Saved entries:

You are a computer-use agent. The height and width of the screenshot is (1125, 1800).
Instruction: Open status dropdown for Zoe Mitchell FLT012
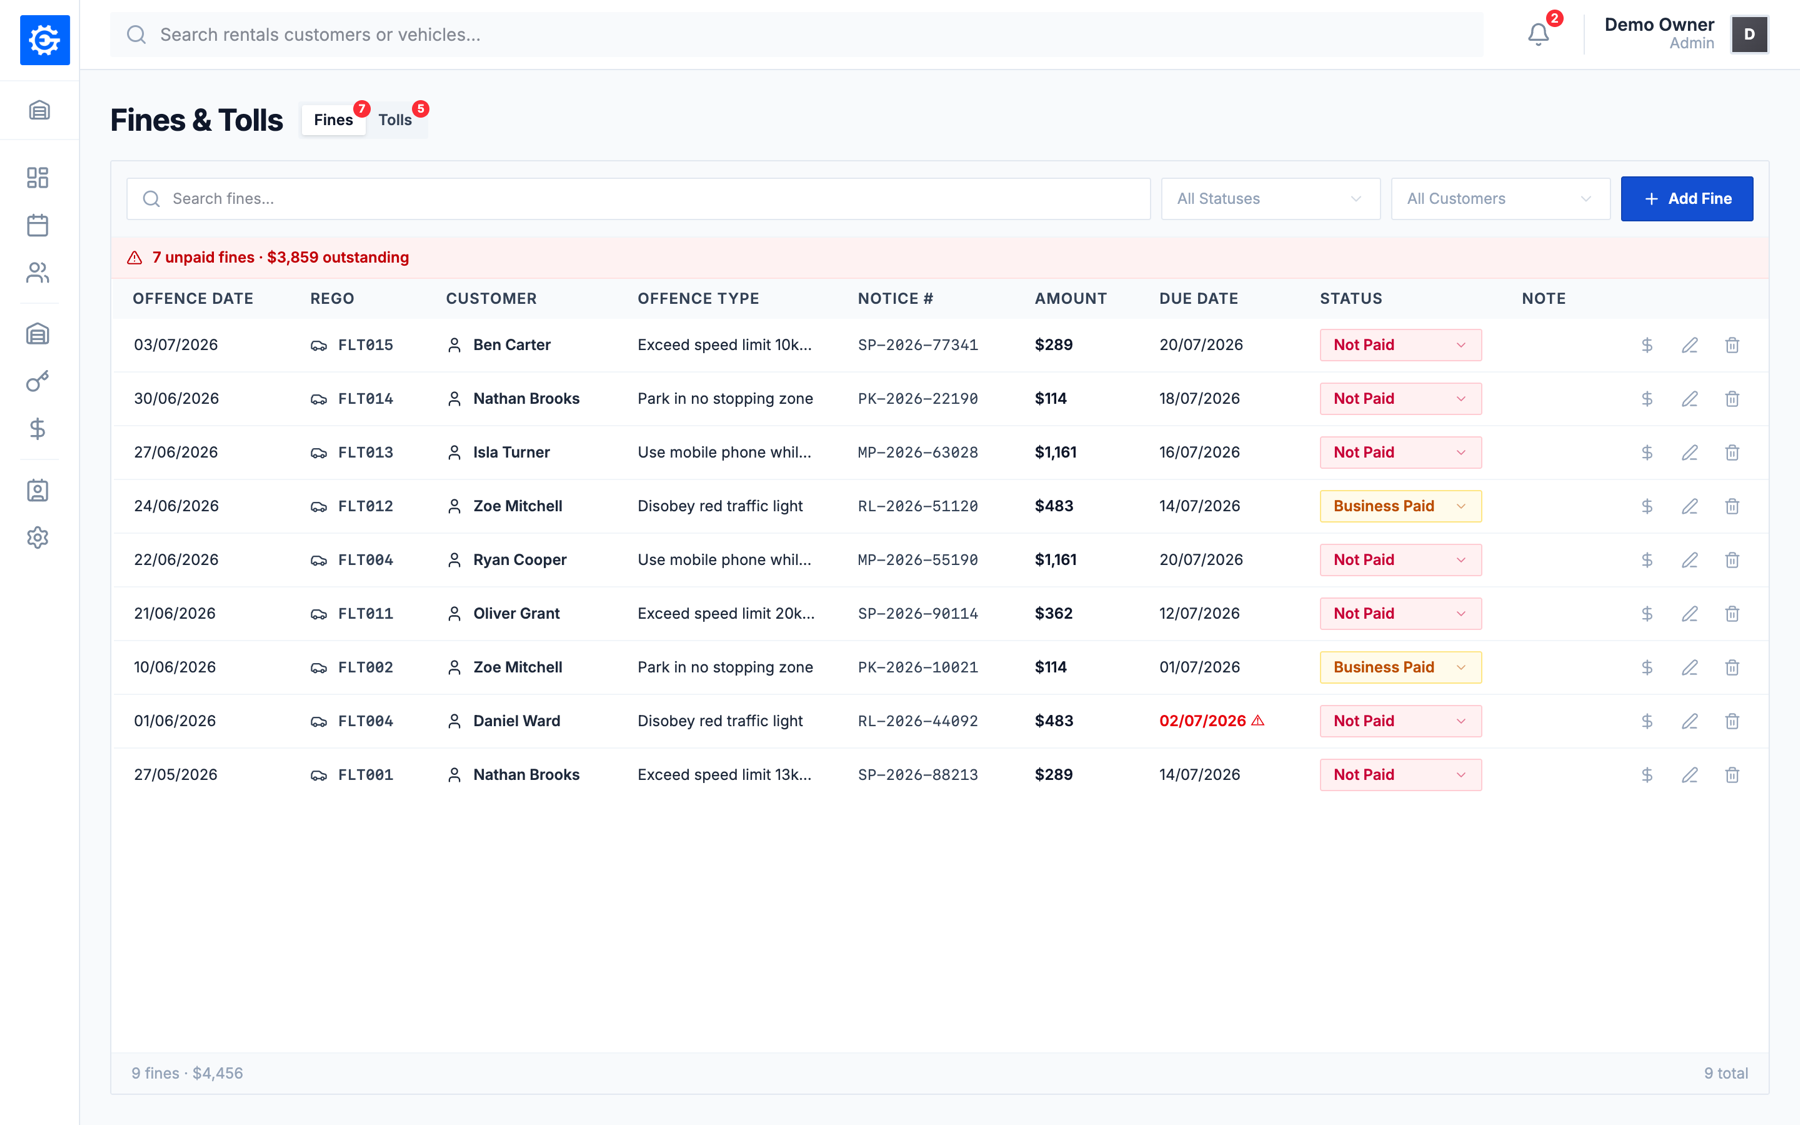pyautogui.click(x=1400, y=506)
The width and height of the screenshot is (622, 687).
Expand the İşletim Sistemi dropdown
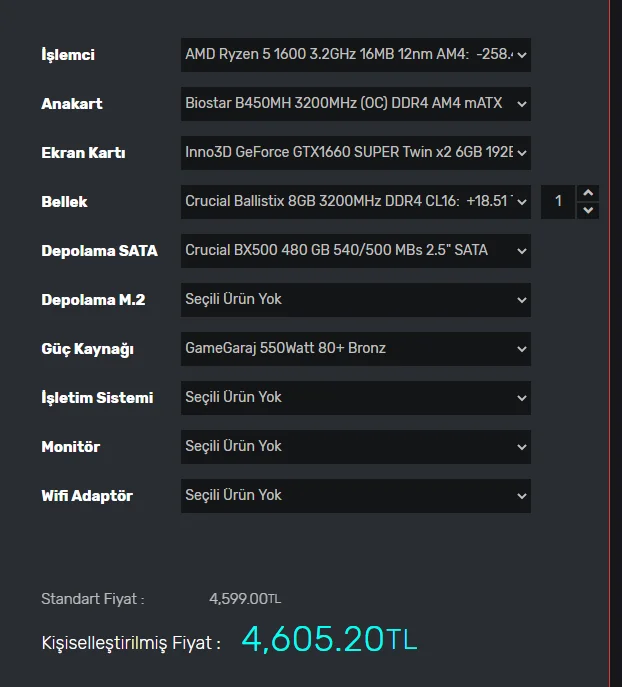click(x=355, y=397)
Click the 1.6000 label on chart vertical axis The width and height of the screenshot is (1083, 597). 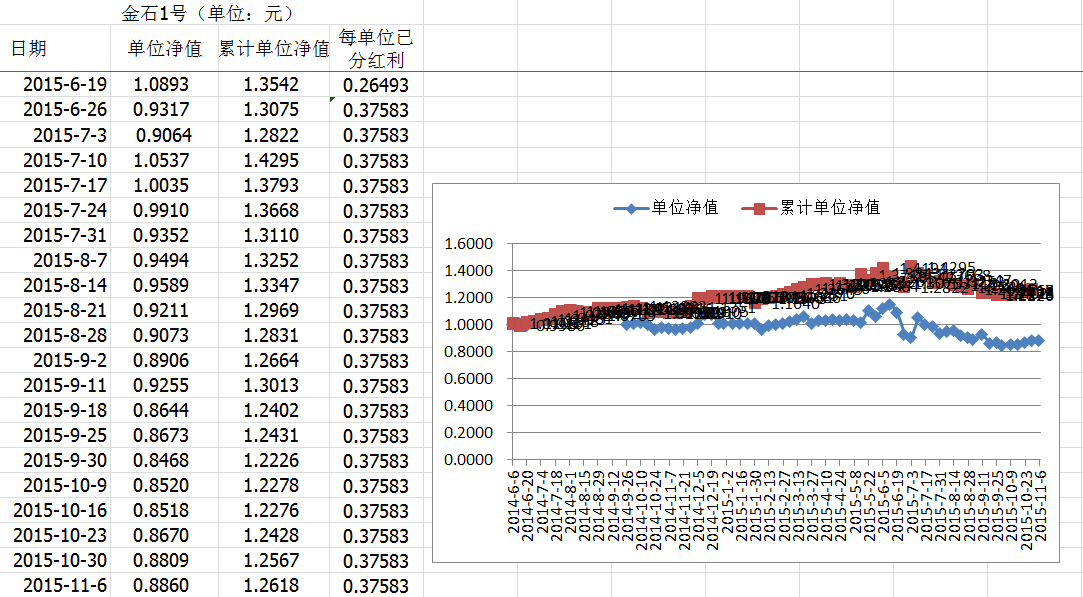click(468, 243)
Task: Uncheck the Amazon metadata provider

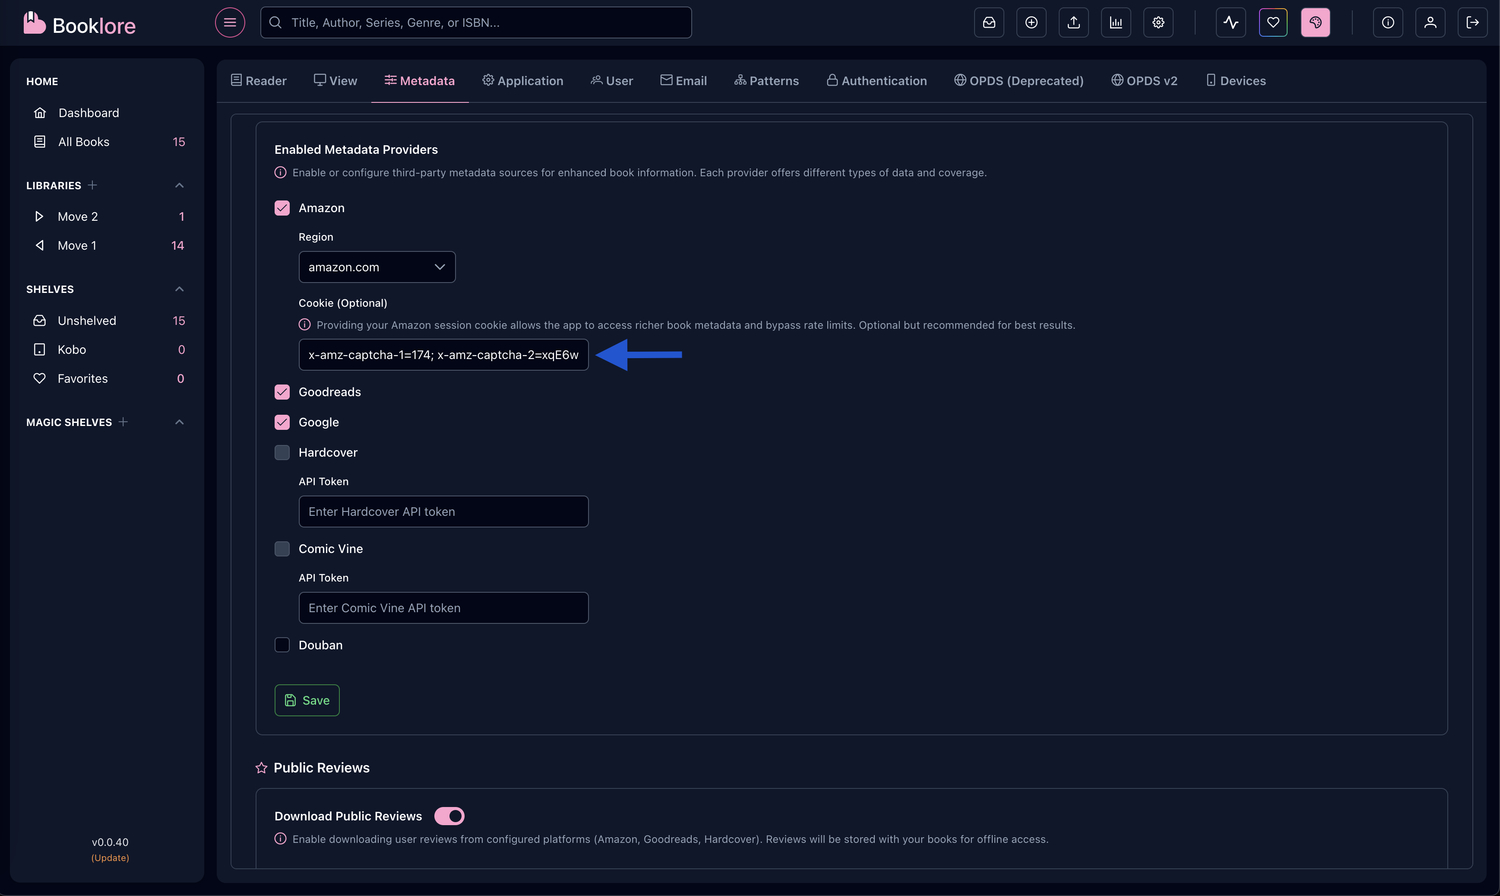Action: pyautogui.click(x=282, y=208)
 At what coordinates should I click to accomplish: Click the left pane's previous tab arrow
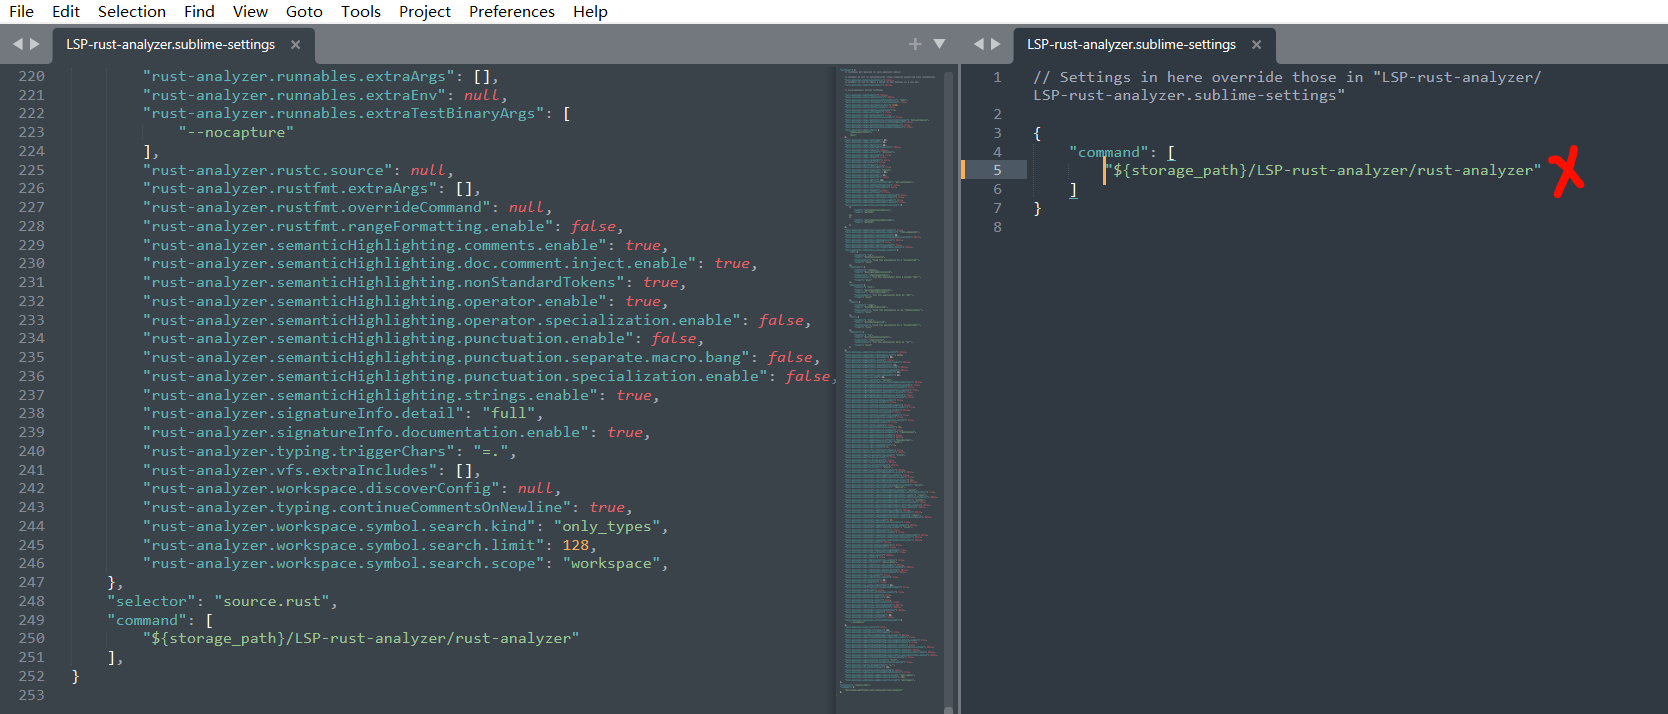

■ **What the exercise asks**
With the pictures left out, copy exactly the lines from the one containing "Task: Uncheck the Amazon metadata provider" through the final line of the records above, both included.

■ **Written response**
Task: Uncheck the Amazon metadata provider

Action: pyautogui.click(x=282, y=208)
 At what coordinates should I click to accomplish: Click the left pane's previous tab arrow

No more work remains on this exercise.